-------- Dataset records

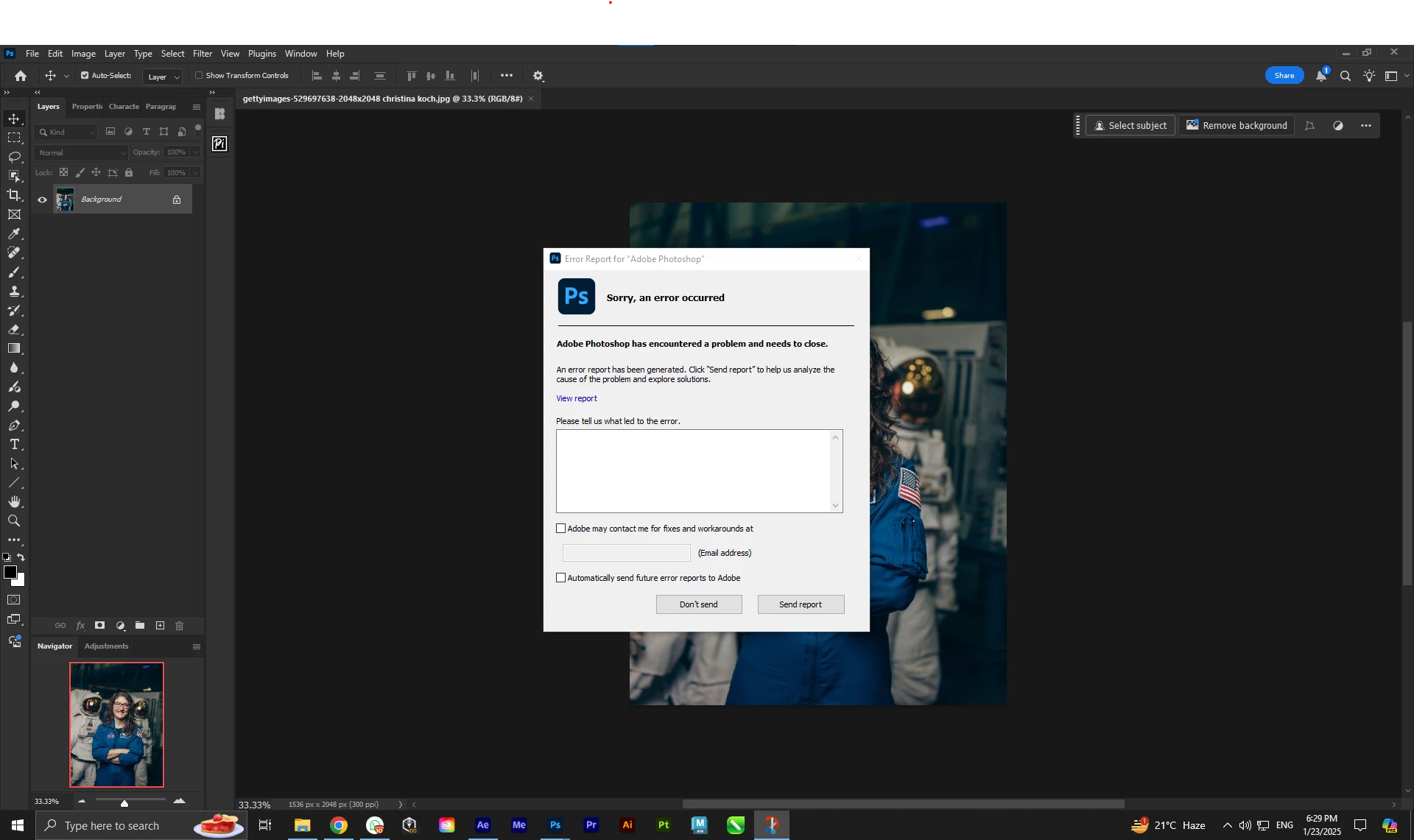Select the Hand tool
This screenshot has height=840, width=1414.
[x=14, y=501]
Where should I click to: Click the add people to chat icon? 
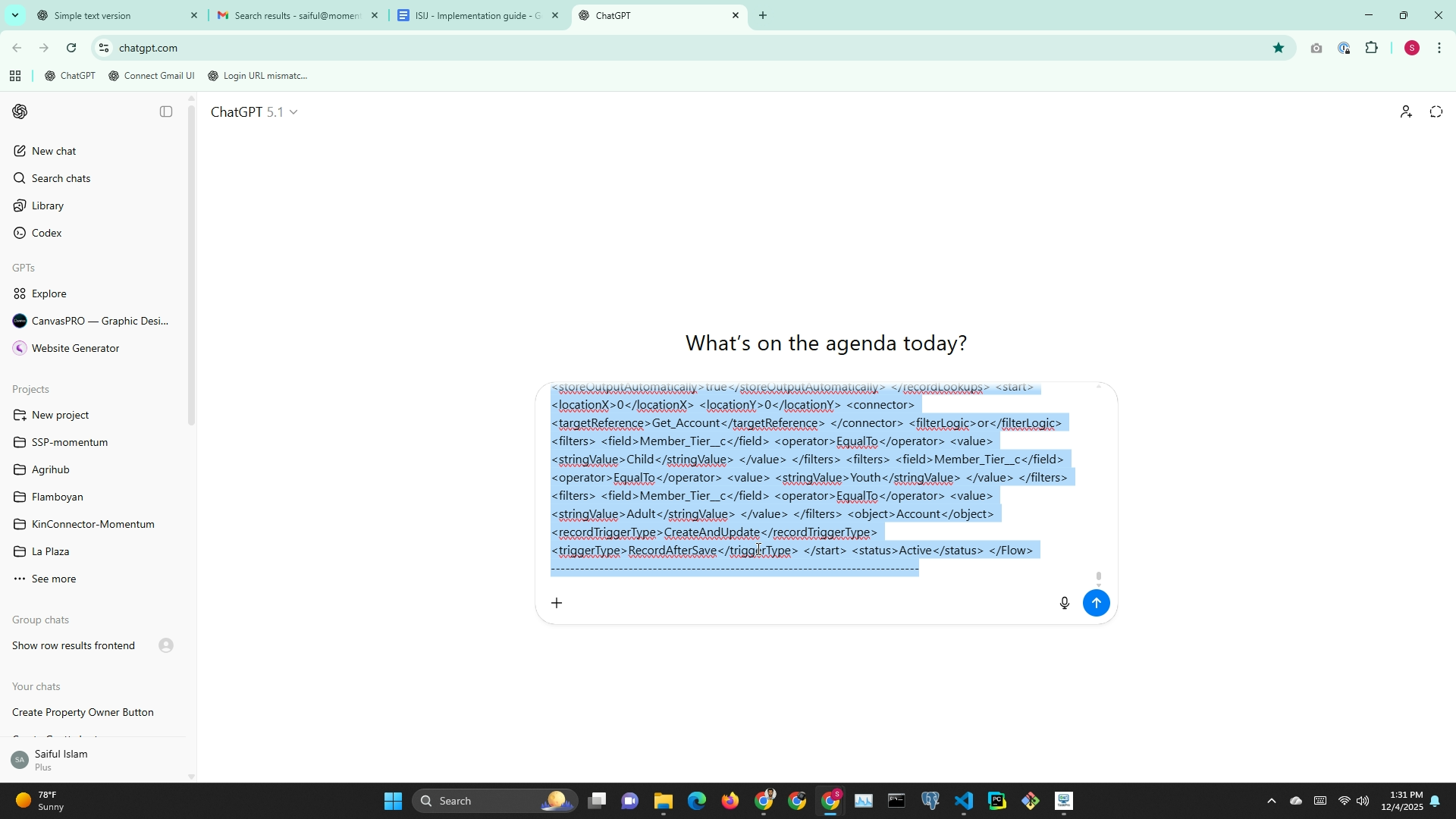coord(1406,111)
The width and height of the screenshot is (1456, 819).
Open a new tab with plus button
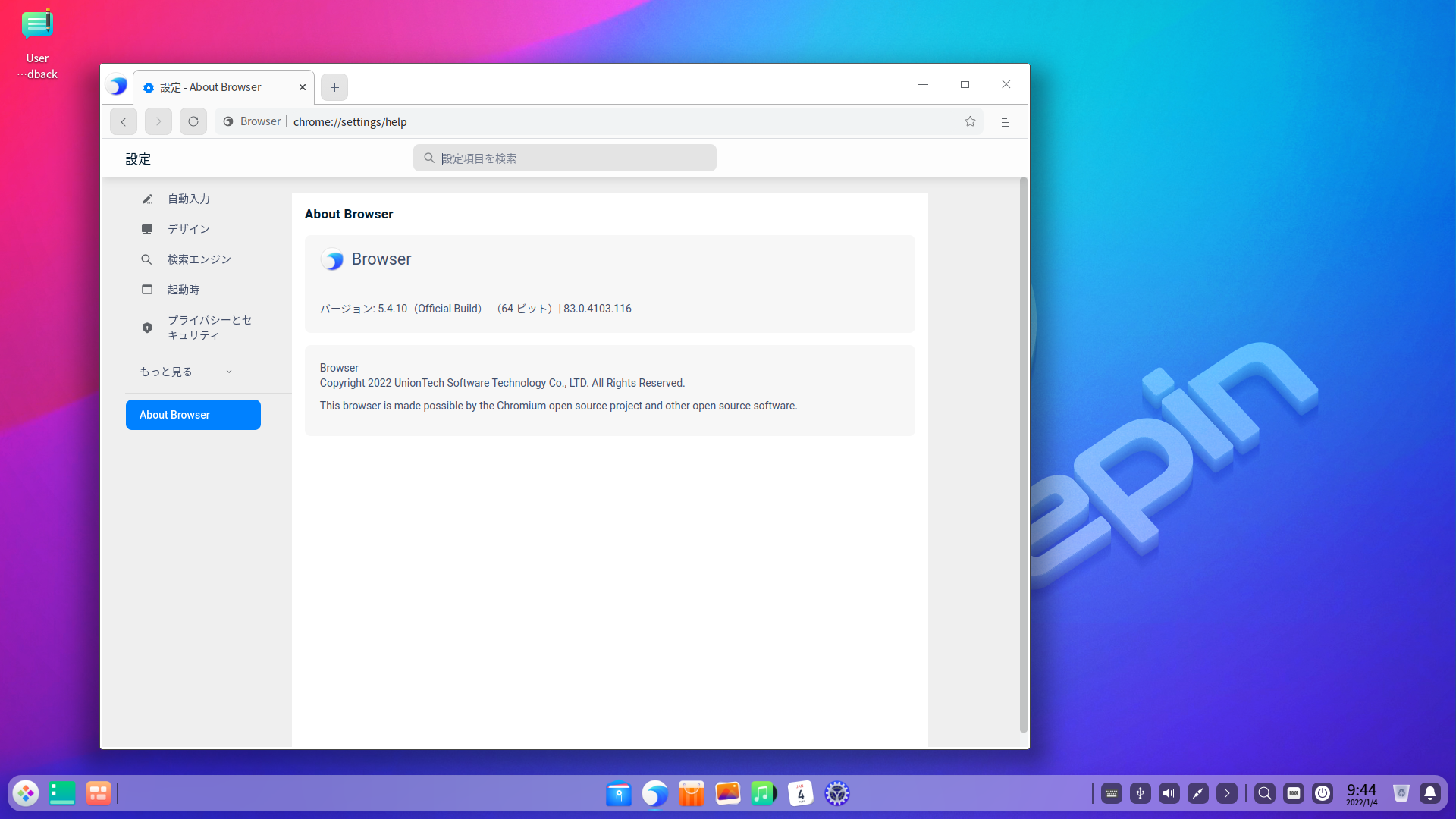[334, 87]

----------------

[Exercise brief]: The response must restate exactly the lines from the one containing "The width and" through the end of the records above and must leave out all pictures.

[Your solution]:
The width and height of the screenshot is (1456, 819).
Open a new tab with plus button
[334, 87]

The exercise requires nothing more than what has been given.